Facts about vampire bats 3: Feeding
When the bats feed, they use their teeth to shear away hair or feathers from a small spot and then cut into their victim’s flesh with their sharp incisors. Rather than actively suck the blood from the wound like their namesakes, the bats let the physics of capillary action do the work. They lap at the blood and specialized grooves on their lips, tongues, and/or roof or their mouths suction it up. A protein in the bats’ saliva called a plasminogen activator prevents the blood from clotting and keeps it flowing freely while they drink.
Facts about vampire bats 4: White-winged Vampire Bats
White-winged vampire bats will also take their meals in the trees instead of the barnyard. While a bird roosts on a branch, the bat sneaks up on it from below, crawling along the underside of the branch and staying out of sight. Once it’s directly underneath its prey, the bat bites the bird’s big rear-pointing toe and drinks its fill.

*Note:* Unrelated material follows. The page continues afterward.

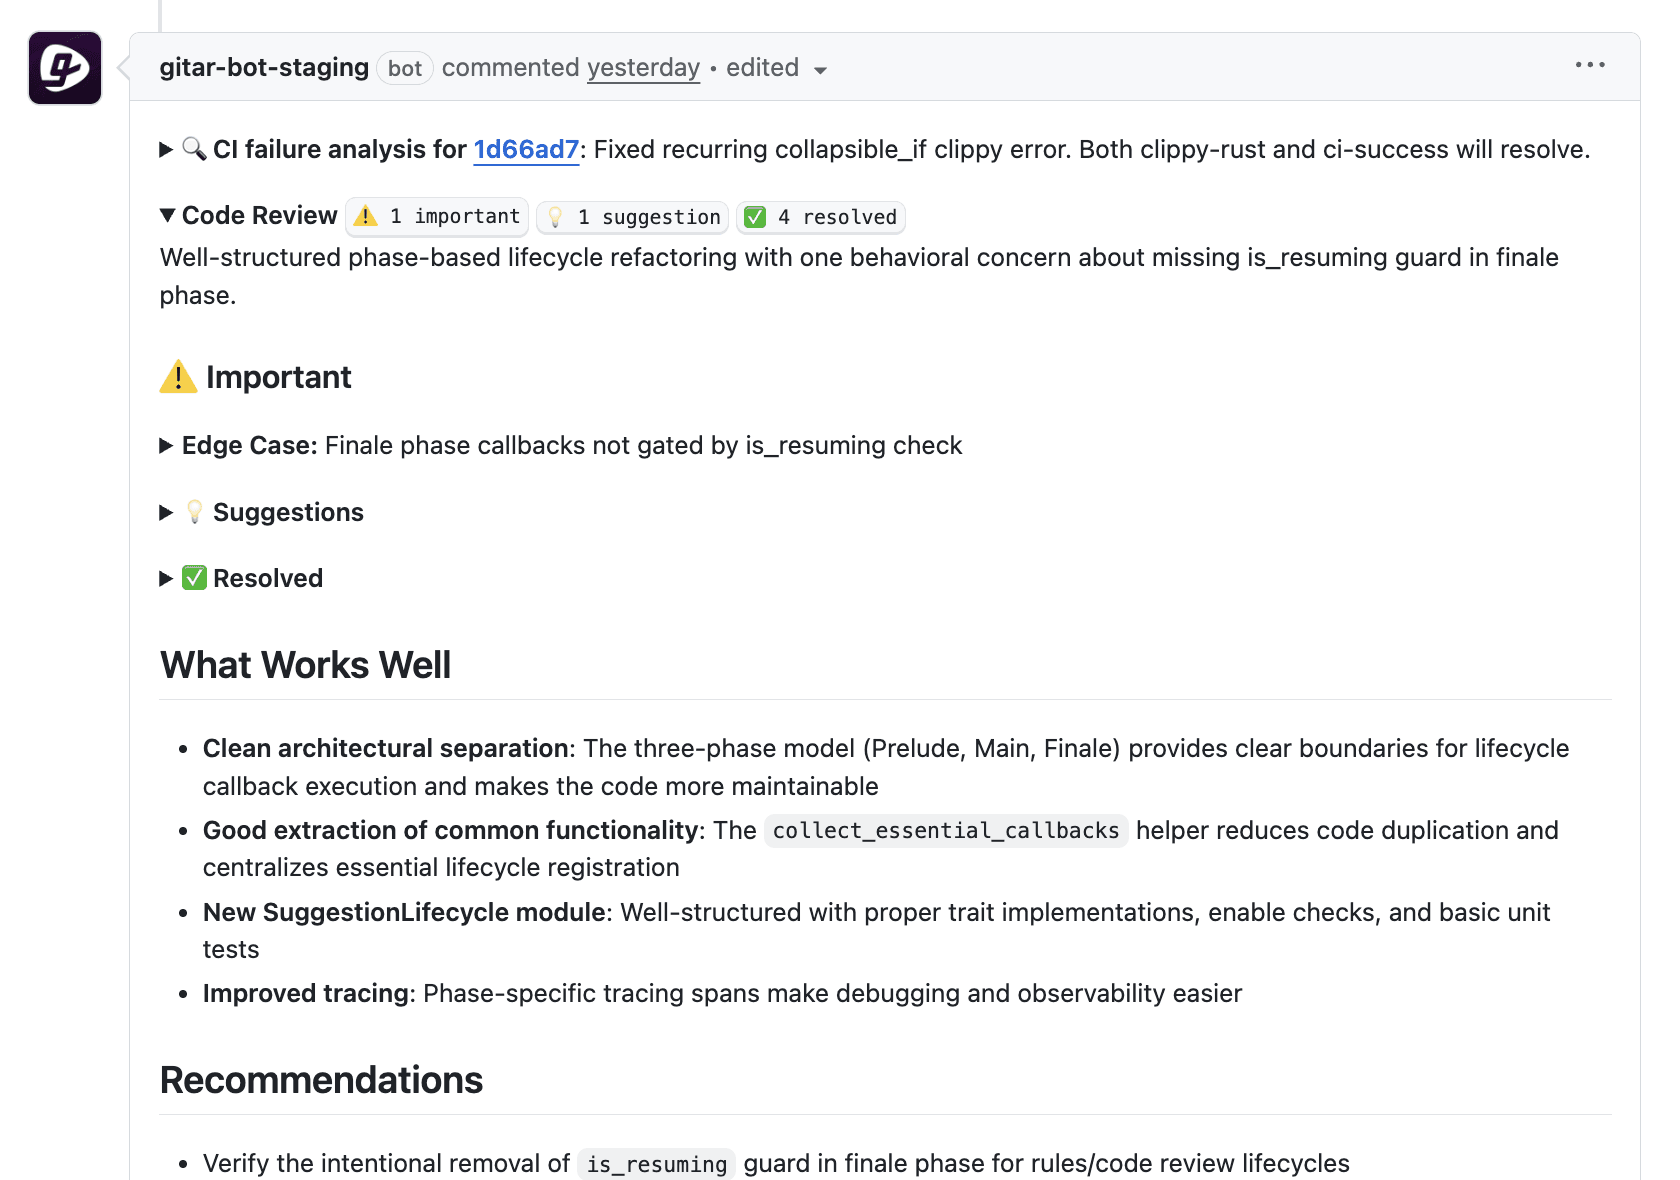Viewport: 1680px width, 1180px height.
Task: Open the edited history dropdown
Action: pyautogui.click(x=820, y=70)
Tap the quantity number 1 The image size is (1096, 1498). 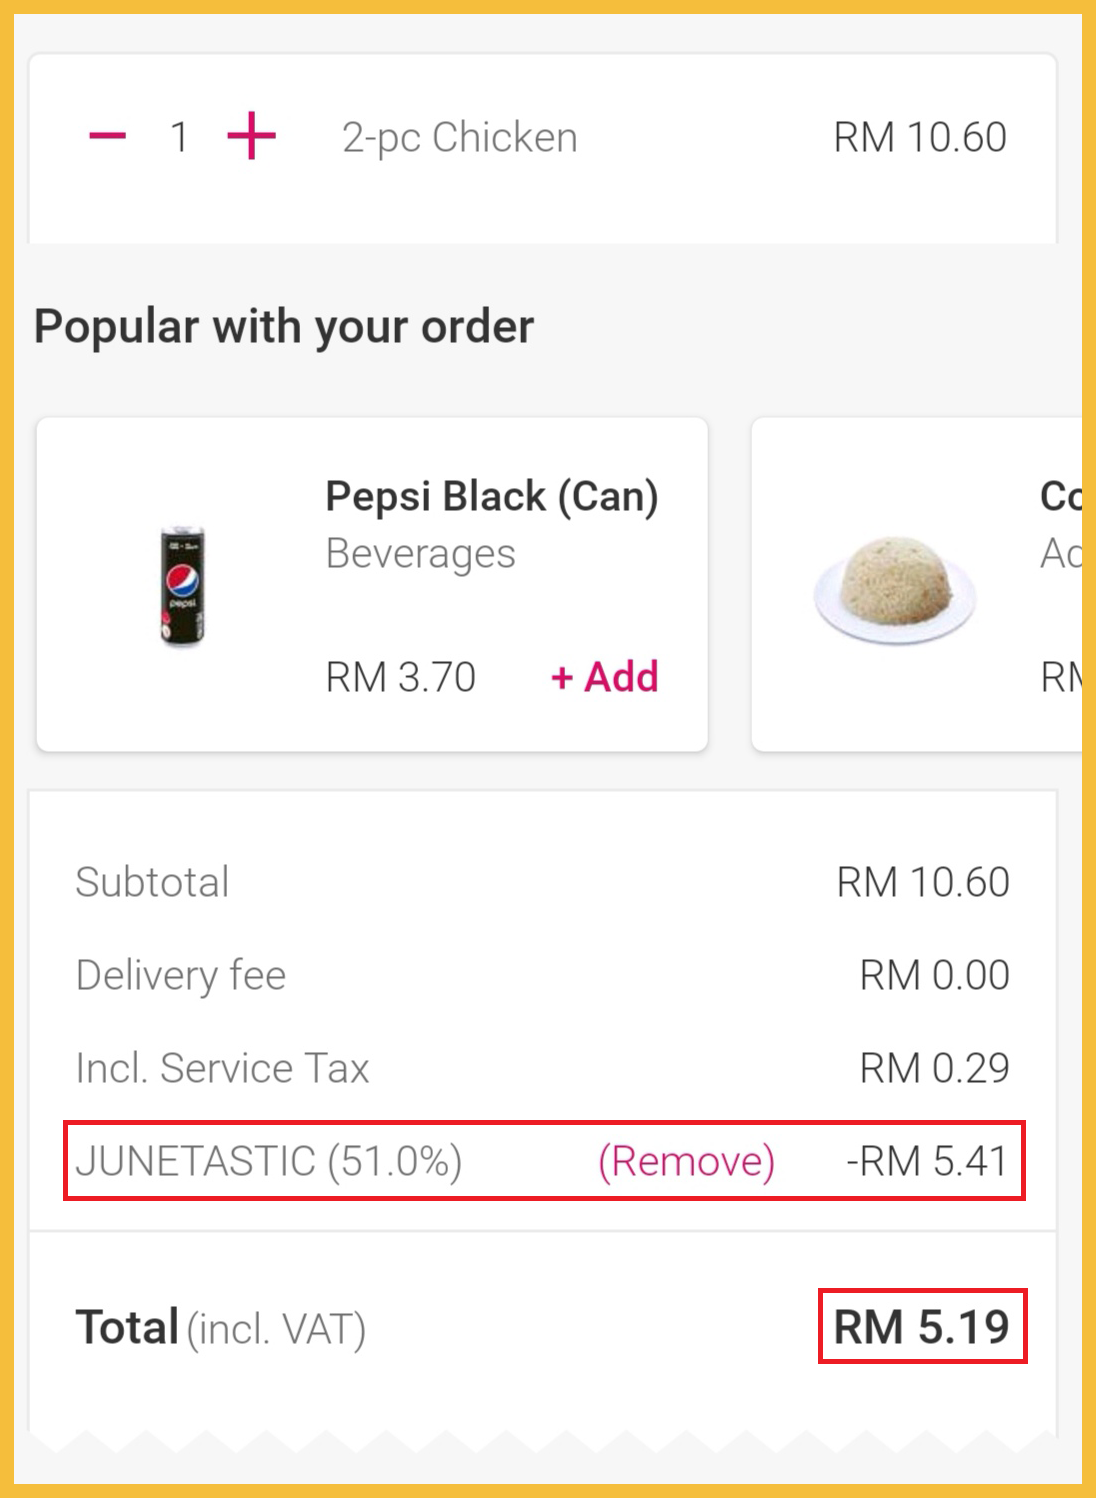179,137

Facts about vampire bats 5: Hairy-Legged Bats
The hairy-legged vampire also feeds in the trees, but doesn’t bother with subtlety like its cousin. They’ll often land directly on a bird and hang from its body upside-down with their feet while biting around the bird’s cloaca, the all-purpose entrance and exit for the intestinal, reproductive, and urinary tracts. The maneuver is helped by the bat’s calcar, a bony spur that comes off the ankle bone.
Facts about vampire bats 6: Vampire Bats
Unlike its cousins, the common vampire bat eats solely on the ground, and it has evolved to be as nimble there as it is in flight. While most other bats are awkward crawlers, the common vampire can move with a quick run-like gait or hop along the ground, supporting its weight on its hind legs and using its wings and elongated thumbs to steer and push off of the ground.
Facts about vampire bats 7: Vampire Bats’ Feeding
To meet their energy needs, vampire bats need to drink about an ounce of blood at every meal, meaning they consume half their body weight during each 20 to 30 minute feeding session. Their bodies have adapted to lighten that load, and their stomach lining rapidly absorbs much of the blood’s water content and sends it to the kidneys so it can be excreted.
Facts about vampire bats 8: Baby Bats
Vampires are known to share meals with each other. Mother bats regurgitate previously-drunk blood for their offspring until the babies are old enough to hunt on their own. Other related bats and even unrelated ones have also been observed puking blood up for one another in a reciprocal arrangement.
Facts about vampire bats 9: Tools for Finding Food
Vampire bats have a few different tools for finding their food. They have well-developed senses of smell and, despite bats’ reputation, keen eyesight. They’ve also got heat-seeking faces—their wrinkly, leaf shaped noses are loaded with nerves that are, in turn, loaded with proteins that are sensitive to the infrared radiation given off by warm-blooded animals. They also have finely-tuned hearing and specialized neurons that react only to the sound of breathing.
Facts about vampire bats 10:
If they can’t find blood for two nights in a row, they will die. Luckily, female bats can be generous. Well-fed bats will often regurgitate blood to share with others, in exchange for grooming. Female bats in captivity seem especially friendly toward new mothers. After a baby is born, other bats have been observed feeding the mother for about two weeks after the birth.
Hope you would find those vampire bats facts really interesting and useful for your knowledge.